IN-SITU CHARACTERIZATIONS OF 1–200 MHz RADIO FREQUENCY SIGNAL COUPLING WITH HUMAN BODY

Abstract

Wireless communication within body proximal has shown great promise for the construction of body sensor network (BSN) and body area network (BAN), wherein multiple master and slave nodes were typically deployed on different human body sites for physiological measurements or personal entertainment. We reported the in-situ experiments to characterize body-proximal electric coupling over various carrier frequencies (1–200 MHz), multiple subjects and different body postures.
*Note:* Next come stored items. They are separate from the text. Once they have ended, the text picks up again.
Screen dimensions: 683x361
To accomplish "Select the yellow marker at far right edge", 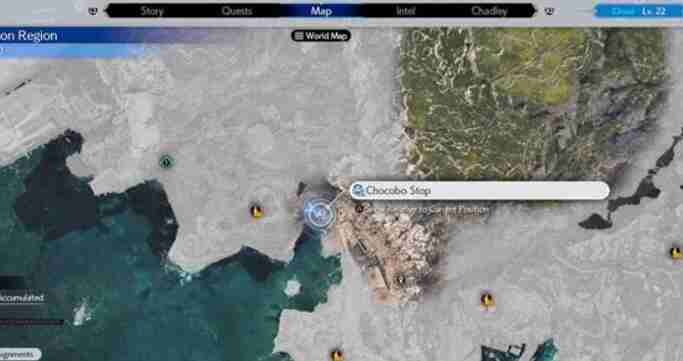I will (x=676, y=252).
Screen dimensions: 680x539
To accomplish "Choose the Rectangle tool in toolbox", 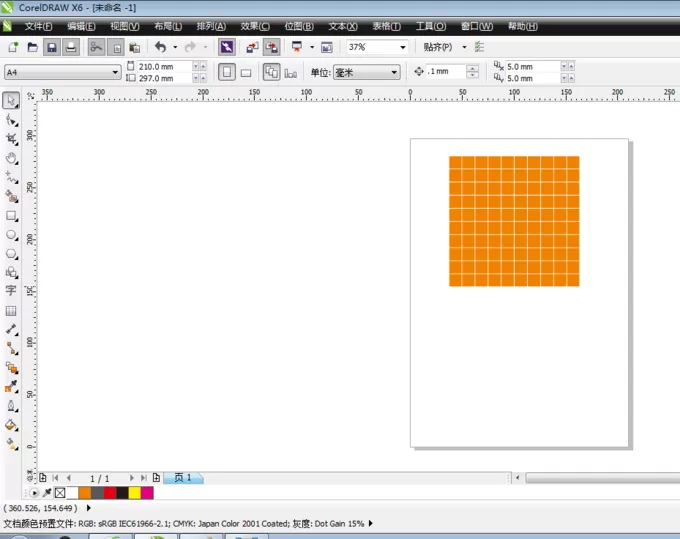I will pos(11,216).
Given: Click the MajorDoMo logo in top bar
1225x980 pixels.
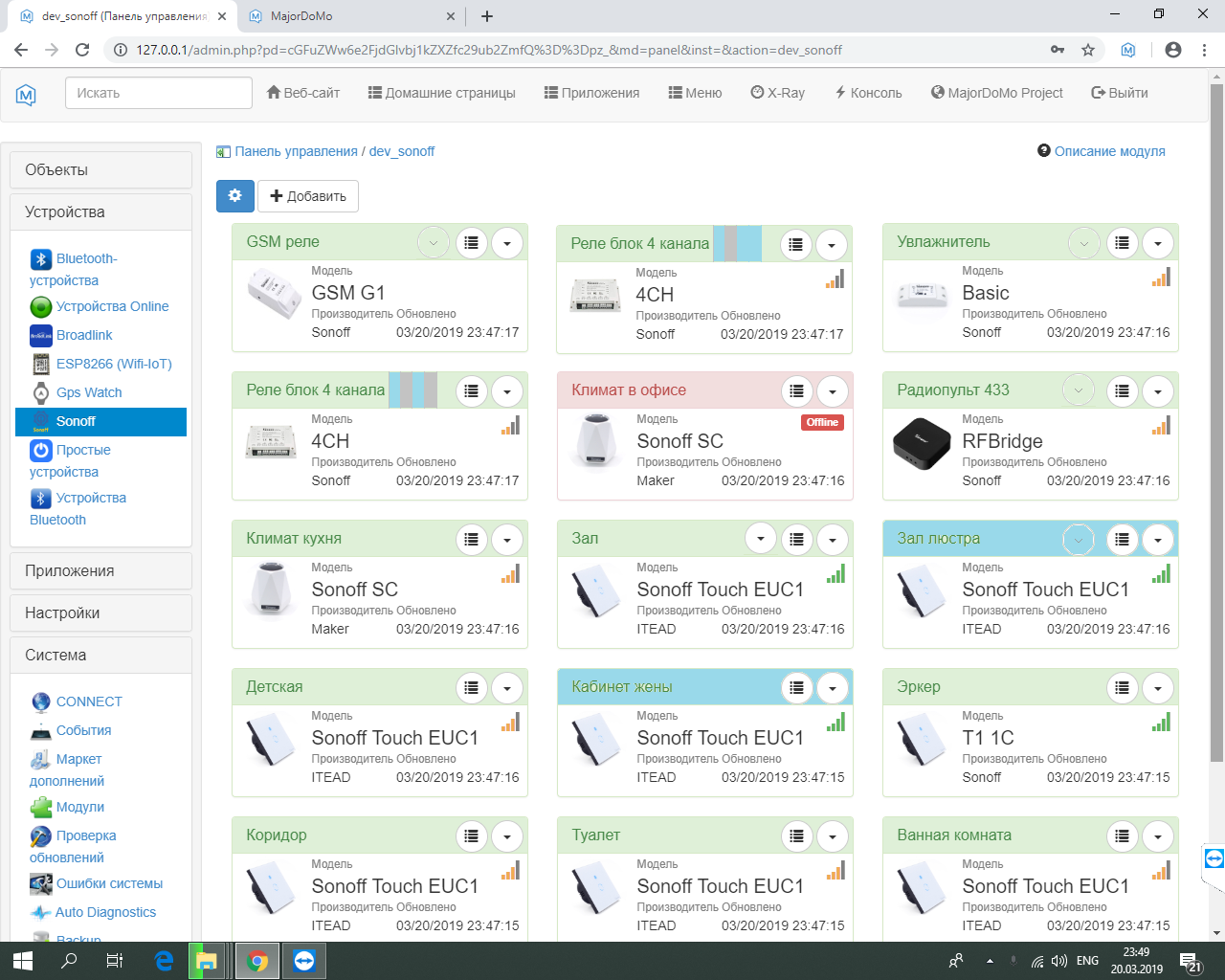Looking at the screenshot, I should click(x=26, y=94).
To improve the signal fidelity and minimize the ground return path, all experiments were performed in a shielded radiofrequency (RF) chamber with single electrode configuration and battery-operated transmitter/receiver — the setup has never been reported in other literatures. Results obtained from 15 subjects quantified the attenuation patterns of the RF signal coupling with human body. The average coupling loss was approximately 24 dB at 30 MHz whist the receiver electrode was attached at a distance of 10 cm from the transmitter electrode, and the on-body coupling loss followed a two-piecewise fitting over distance. In comparison, 30 MHz RF signals propagated 1 m from body to air and from air to air were attenuated 70 dB and 80 dB, respectively. The standard deviations representing different subjects and daily variations were less than 2 dB at 30 MHz when the coupling distance was 10 cm. The difference in signal attenuation was always less than 2 dB for various postures including standing, sitting and squatting. It concluded that the RF signal within the frequency range of 25–30 MHz is capable of providing a robust and subject-independent wireless link for body-proximal BSN/BAN applications.